Rewrite every item below, swapping "GUI agent" for "interface agent" wherever it occurs and changing nothing else.

__Target position records__:
■ ■ ■

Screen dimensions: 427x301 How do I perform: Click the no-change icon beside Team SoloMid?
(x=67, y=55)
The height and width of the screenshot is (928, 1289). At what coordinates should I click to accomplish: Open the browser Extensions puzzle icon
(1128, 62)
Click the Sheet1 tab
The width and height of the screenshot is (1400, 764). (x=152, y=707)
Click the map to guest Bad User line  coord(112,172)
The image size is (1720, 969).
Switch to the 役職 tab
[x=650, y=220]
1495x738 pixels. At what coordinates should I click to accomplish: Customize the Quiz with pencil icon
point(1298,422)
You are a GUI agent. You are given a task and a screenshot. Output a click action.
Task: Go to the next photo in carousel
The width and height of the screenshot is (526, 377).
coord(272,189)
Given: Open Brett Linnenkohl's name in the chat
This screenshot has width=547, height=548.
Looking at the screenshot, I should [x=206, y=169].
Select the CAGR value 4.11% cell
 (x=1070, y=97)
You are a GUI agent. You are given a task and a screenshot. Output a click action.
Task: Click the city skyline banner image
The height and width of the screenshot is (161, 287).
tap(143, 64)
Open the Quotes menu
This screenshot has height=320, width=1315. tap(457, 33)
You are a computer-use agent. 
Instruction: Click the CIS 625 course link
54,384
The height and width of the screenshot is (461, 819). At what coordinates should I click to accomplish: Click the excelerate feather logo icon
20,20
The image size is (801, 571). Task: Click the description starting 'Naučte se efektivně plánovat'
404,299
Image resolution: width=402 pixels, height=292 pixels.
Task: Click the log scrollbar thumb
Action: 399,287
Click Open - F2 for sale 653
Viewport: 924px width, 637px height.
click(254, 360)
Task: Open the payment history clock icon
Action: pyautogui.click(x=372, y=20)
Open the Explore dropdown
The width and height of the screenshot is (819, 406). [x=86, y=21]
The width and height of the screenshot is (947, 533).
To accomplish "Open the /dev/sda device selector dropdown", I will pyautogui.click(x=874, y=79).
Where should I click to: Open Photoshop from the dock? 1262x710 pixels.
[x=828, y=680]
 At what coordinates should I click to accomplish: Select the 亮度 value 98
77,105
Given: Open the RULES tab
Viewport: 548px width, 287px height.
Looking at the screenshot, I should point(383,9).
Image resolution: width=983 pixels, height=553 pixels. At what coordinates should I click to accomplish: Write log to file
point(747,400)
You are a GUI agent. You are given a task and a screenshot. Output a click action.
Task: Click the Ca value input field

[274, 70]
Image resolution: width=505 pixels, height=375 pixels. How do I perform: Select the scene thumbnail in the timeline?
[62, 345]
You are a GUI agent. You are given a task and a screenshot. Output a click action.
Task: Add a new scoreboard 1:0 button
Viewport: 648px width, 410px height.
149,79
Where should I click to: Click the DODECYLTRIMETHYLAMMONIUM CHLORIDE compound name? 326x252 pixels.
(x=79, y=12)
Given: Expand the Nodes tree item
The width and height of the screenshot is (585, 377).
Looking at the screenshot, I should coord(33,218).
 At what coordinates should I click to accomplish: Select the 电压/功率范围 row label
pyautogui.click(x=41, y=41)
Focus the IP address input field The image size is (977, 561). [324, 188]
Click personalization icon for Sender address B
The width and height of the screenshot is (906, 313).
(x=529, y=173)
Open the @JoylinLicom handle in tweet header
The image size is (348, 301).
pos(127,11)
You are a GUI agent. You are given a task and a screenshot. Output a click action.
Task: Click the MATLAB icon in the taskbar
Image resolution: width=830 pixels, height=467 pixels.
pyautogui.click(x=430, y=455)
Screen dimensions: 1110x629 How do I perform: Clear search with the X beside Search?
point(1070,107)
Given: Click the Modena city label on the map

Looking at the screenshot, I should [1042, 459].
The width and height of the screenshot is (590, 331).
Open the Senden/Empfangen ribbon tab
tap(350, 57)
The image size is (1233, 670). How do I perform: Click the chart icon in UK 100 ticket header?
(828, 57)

■ ■ ■

__Exercise result__:
Screen dimensions: 427x301 How do I perform: Click the no-change icon beside Team SoloMid?
(x=67, y=55)
The height and width of the screenshot is (928, 1289). At what coordinates should I click to accomplish: Open the browser Extensions puzzle icon
(1128, 62)
Click the Sheet1 tab
The width and height of the screenshot is (1400, 764). (x=152, y=707)
Click the map to guest Bad User line  coord(112,172)
The image size is (1720, 969).
Switch to the 役職 tab
[x=650, y=220]
1495x738 pixels. At what coordinates should I click to accomplish: Customize the Quiz with pencil icon
point(1298,422)
You are a interface agent. You are given a task and a screenshot. Output a click action.
Task: Go to the next photo in carousel
The width and height of the screenshot is (526, 377).
coord(272,189)
Given: Open Brett Linnenkohl's name in the chat
This screenshot has width=547, height=548.
Looking at the screenshot, I should [x=206, y=169].
Select the CAGR value 4.11% cell
 (x=1070, y=97)
You are a interface agent. You are given a task and a screenshot. Output a click action.
Task: Click the city skyline banner image
The height and width of the screenshot is (161, 287).
tap(143, 64)
Open the Quotes menu
This screenshot has height=320, width=1315. tap(457, 33)
You are a computer-use agent. 
Instruction: Click the CIS 625 course link
54,384
The height and width of the screenshot is (461, 819). At what coordinates should I click to accomplish: Click the excelerate feather logo icon
20,20
The image size is (801, 571). Task: Click the description starting 'Naučte se efektivně plánovat'
404,299
Image resolution: width=402 pixels, height=292 pixels.
Task: Click the log scrollbar thumb
Action: 399,287
Click Open - F2 for sale 653
Viewport: 924px width, 637px height.
click(254, 360)
Task: Open the payment history clock icon
Action: pyautogui.click(x=372, y=20)
Open the Explore dropdown
The width and height of the screenshot is (819, 406). [x=86, y=21]
The width and height of the screenshot is (947, 533).
To accomplish "Open the /dev/sda device selector dropdown", I will pyautogui.click(x=874, y=79).
Where should I click to: Open Photoshop from the dock? 1262x710 pixels.
[x=828, y=680]
 At what coordinates should I click to accomplish: Select the 亮度 value 98
77,105
Given: Open the RULES tab
Viewport: 548px width, 287px height.
Looking at the screenshot, I should point(383,9).
Image resolution: width=983 pixels, height=553 pixels. At what coordinates should I click to accomplish: Write log to file
point(747,400)
You are a interface agent. You are given a task and a screenshot. Output a click action.
Task: Click the Ca value input field

[274, 70]
Image resolution: width=505 pixels, height=375 pixels. How do I perform: Select the scene thumbnail in the timeline?
[62, 345]
You are a interface agent. You are given a task and a screenshot. Output a click action.
Task: Add a new scoreboard 1:0 button
Viewport: 648px width, 410px height.
149,79
Where should I click to: Click the DODECYLTRIMETHYLAMMONIUM CHLORIDE compound name? 326x252 pixels.
(x=79, y=12)
Given: Expand the Nodes tree item
The width and height of the screenshot is (585, 377).
Looking at the screenshot, I should coord(33,218).
 At what coordinates should I click to accomplish: Select the 电压/功率范围 row label
pyautogui.click(x=41, y=41)
Focus the IP address input field The image size is (977, 561). [324, 188]
Click personalization icon for Sender address B
The width and height of the screenshot is (906, 313).
(x=529, y=173)
Open the @JoylinLicom handle in tweet header
The image size is (348, 301).
pos(127,11)
You are a interface agent. You are given a task and a screenshot. Output a click action.
Task: Click the MATLAB icon in the taskbar
Image resolution: width=830 pixels, height=467 pixels.
pyautogui.click(x=430, y=455)
Screen dimensions: 1110x629 How do I perform: Clear search with the X beside Search?
point(1070,107)
Given: Click the Modena city label on the map

Looking at the screenshot, I should [1042, 459].
The width and height of the screenshot is (590, 331).
Open the Senden/Empfangen ribbon tab
tap(350, 57)
The image size is (1233, 670). How do I perform: Click the chart icon in UK 100 ticket header?
(828, 57)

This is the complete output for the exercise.